Market research institutions have revised down their 2008 global semiconductor industry growth forecasts due to the unexpected impact of the subprime mortgage crisis and the US economic slowdown on consumer demand. In early March, Gartner lowered its 2008 forecast from 6.2% to 3.4%. iSuppli is also expected to adjust its previous forecast soon, but has not yet specified the new growth rate. In-stat predicts the global market growth rate will decline to around 2.4% in 2008. However, the frequent adjustments in predictions by research institutions within a year mean that these growth rates do not fully capture the situation.
The decline in consumer demand due to the US economic slowdown is real, but its duration and actual impact are currently uncertain. We believe that the primary obstacles to growth in the global semiconductor market come from within the industry, specifically the drop in flash memory prices and excess capacity. Despite lowering the 2008 growth rate, the forecasts for 2009 and 2010 remain optimistic, with growth expected to rebound to around 10%, indicating that the foundation for growth in the semiconductor industry remains strong.
According to SIA, the global semiconductor industry achieved sales of $21.48 billion in January 2008, a year-over-year increase of only 0.03%, but the growth rate rose to 1.5% in February. SIA explained that the rapid growth in the global semiconductor market has been obscured by the sharp decline in NAND prices. Excluding the NAND market, Other semiconductor sectors have maintained annual growth rates of over 10%, with high consumer demand outside the US, including in Europe.
For the 2008 global semiconductor market, we anticipate a trend of starting low and finishing strong, based on the following reasons:
Rising Book-to-Bill Ratio (BB Value) for North American Semiconductor Equipment: The BB ratio continued to climb, with the bottom appearing in September 2007, followed by a significant increase in orders in December. As a leading indicator of the semiconductor market, this suggests positive developments.
Declining Excess Inventory: Recent data shows that global semiconductor market overstock is decreasing. With excess inventory under control, the market's supply-demand balance is expected to stabilize.

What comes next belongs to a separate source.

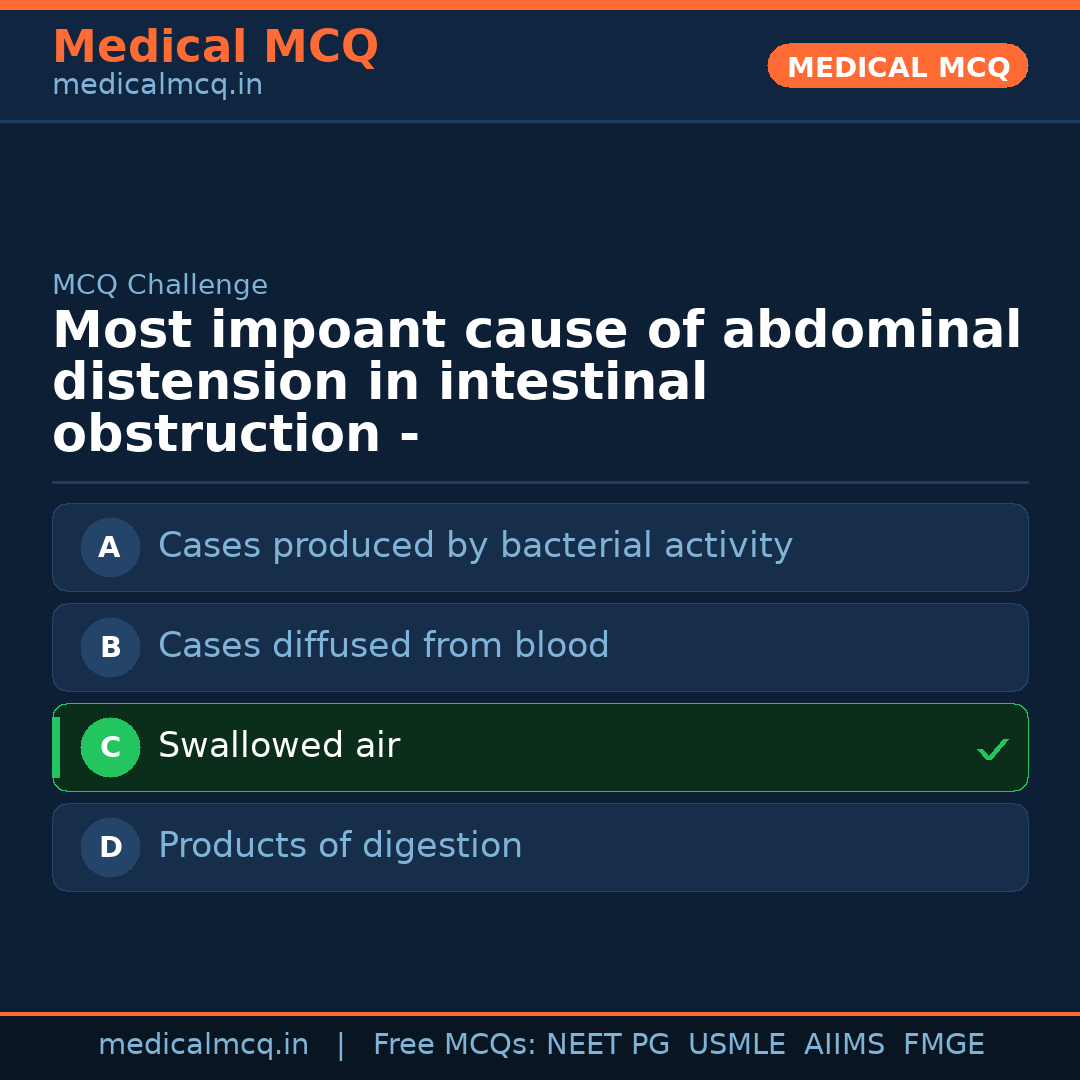1080x1080 pixels.
Task: Click the green letter C circle
Action: coord(110,747)
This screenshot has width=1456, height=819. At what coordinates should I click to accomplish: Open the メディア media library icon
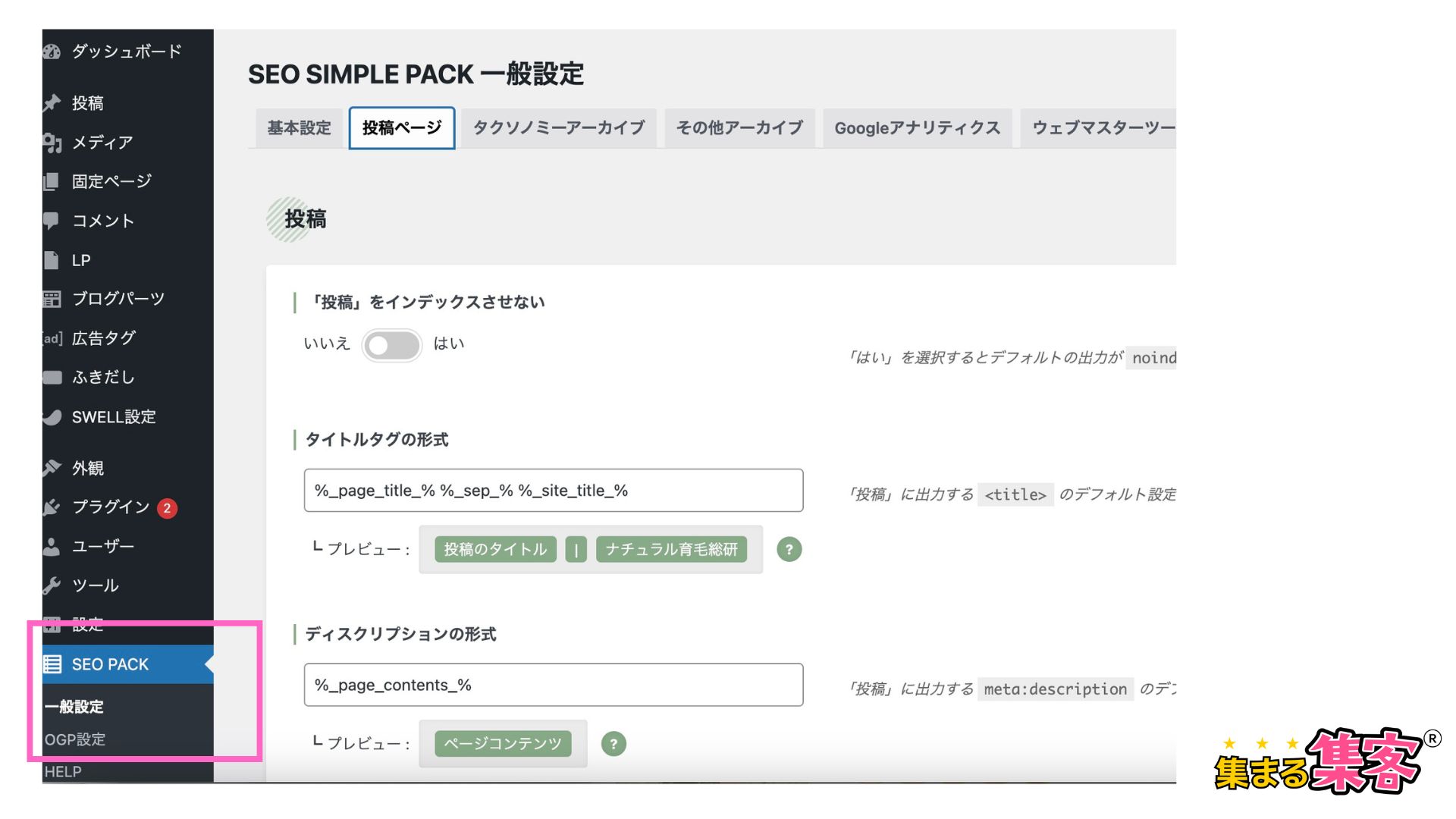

Stabilizing NAND Prices: The downward trend in NAND prices is unlikely to persist long-term, as manufacturers must consider their costs. Once NAND prices stabilize, the high growth rates in other markets will positively impact the overall semiconductor market.
In summary, while short-term challenges exist due to the US economic slowdown and internal market pressures, the medium-term outlook for the semiconductor industry remains positive. The industry's foundation for growth appears robust, and a recovery in growth rates is expected in the coming years.